Rewrite the passage on the Food Stamp Program, starting at "The results reveal" and ending at "US social programs.", with "party affiliations" in place of "partisan affiliations".

● **PAGE TEXT**
---*---

To implement our analysis, we used a comprehensive dataset covering the universe of US voters as of 2020. We then compared the voting behavior between individuals who were adults when the Food Stamp Program was introduced in their county and those who were younger at the time. This methodology, which incorporates a rich set of fixed effects and demographic controls, including age, race, and gender, ensures that our findings are not driven by geographic variation, cohort effects, or broader shifts in political attitudes between 1960 and 2020.
SNAP is often misunderstood or misrepresented, but at its core, it is a practical program that helps families meet basic nutritional needs.
The results reveal the lasting impact of the Food Stamp Program on partisan affiliations. White voters who lived through the Food Stamp rollout as adults were significantly more likely to be registered as Republicans—and less likely to be Democrats—in 2020, compared with White voters who were younger, especially those who were born in a world where the Food Stamp Program was already an established feature of US social programs.

---*---

● **RAW DATA**

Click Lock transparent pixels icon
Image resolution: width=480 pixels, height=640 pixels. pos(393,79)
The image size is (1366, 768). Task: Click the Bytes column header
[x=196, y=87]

---*---

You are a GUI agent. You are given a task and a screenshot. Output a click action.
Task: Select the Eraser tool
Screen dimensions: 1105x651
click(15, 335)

---*---

● **SOLUTION TO THIS PROBLEM**
The results reveal the lasting impact of the Food Stamp Program on party affiliations. White voters who lived through the Food Stamp rollout as adults were significantly more likely to be registered as Republicans—and less likely to be Democrats—in 2020, compared with White voters who were younger, especially those who were born in a world where the Food Stamp Program was already an established feature of US social programs.